En Madrid el día de su fallecimiento se puso sordina a la desaparición del ‘demonio oficial’ del fanquismo. Manu Leguineche lo contó en una crónica en El País:
Carmen Polo de Franco acudió a orar ante Nuestro Padre Jesús de Medinaceli, y Gabriel Arias Salgado, ministro de Información, dictó rigurosas instrucciones a la censura de prensa sobre cómo debería titularse en los periódicos españoles la noticia de la muerte de Stalin. La consigna era de absoluta sobriedad. La desaparición del «anticristo», como lo había llamado Pío XII; el hombre que tenía un pacto con el diablo, como creía seriamente Arias Salgado, podía desencadenar el apocalipsis. Se habló, incluso, de un ataque atómico a Corea. El embajador norteamericano en Madrid, Staton Griffis, fue todavía más lejos: hizo extrapolaciones tremendistas, hoy desmentidas por la historia. Dijo: «Franco es España y España es Franco. Ni aun los que claman por la vuelta del Rey desean el riesgo de las incertidumbres que podrían resultar de ese cambio».
Pero en Octubre de 1961, el XXII Congreso del Partido Comunista de la Unión Soviética decidiría que las infracciones de Stalin de los preceptos de Lenin hacían imposible mantenerlos juntos en el Mausoleo. El cuerpo de Stalin fue retirado del Mausoleo y enterrado en una tumba cerca de la Muralla del Kremlin. Allí se sigue dando cita gente en su recuerdo.
En 2013, aniversario redondo, eran unas dos docenas de fieles. Los recuerdo quitándose el gorro en señal de respeto una gélida mañana en la Plaza Roja. Le llevan rosas rojas, y para acercarme a ellos cogí un ramo también. Lo regalé a un estalinista de verdad cuando me iba a llegar mi turno de dejarlas, porque yo sólo había acudido allí por la conversación. Nos quedamos en silencio junto a la muralla. Al ver que era español, uno de ellos me interpelé.
-Ustedes en España también lucharon contra los fascistas.
-Sí. Mi bisabuelo estuvo en la guerra.
-¿Y luchó con los rojos o con los blancos?

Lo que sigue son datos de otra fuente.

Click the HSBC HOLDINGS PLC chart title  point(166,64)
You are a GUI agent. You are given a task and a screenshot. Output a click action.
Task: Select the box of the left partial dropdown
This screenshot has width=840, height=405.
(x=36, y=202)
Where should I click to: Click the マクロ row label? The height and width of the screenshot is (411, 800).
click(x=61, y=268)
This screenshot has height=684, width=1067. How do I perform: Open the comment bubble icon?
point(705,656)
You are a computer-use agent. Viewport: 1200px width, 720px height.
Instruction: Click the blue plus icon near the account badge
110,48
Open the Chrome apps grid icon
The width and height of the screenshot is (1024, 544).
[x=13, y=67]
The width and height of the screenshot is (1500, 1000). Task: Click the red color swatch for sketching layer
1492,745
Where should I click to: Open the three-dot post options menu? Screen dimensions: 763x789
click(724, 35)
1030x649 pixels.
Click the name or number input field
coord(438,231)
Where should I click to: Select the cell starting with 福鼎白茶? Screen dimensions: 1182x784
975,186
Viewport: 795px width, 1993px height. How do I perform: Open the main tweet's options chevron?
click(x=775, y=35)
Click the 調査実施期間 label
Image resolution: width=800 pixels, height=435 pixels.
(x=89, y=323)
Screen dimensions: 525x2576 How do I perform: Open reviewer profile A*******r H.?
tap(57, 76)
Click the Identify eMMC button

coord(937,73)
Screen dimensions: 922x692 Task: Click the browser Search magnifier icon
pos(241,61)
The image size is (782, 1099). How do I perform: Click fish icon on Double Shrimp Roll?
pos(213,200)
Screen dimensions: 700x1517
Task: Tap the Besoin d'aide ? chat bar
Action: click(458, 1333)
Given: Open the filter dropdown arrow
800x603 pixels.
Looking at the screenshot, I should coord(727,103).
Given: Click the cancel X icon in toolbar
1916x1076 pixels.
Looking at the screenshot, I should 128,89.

Hablando con ellos daba la sensación de que casi todas las conflagraciones eran traducciones o ecos de lo que había pasado en Rusia -entre rusos- en 1917, aderezadas con o que ocurriría después entre soviéticos y alemanes. En parte tenían razón, porque la historia de Rusia y Europa se anudó para siempre primero con la Revolución, y después con la guerra.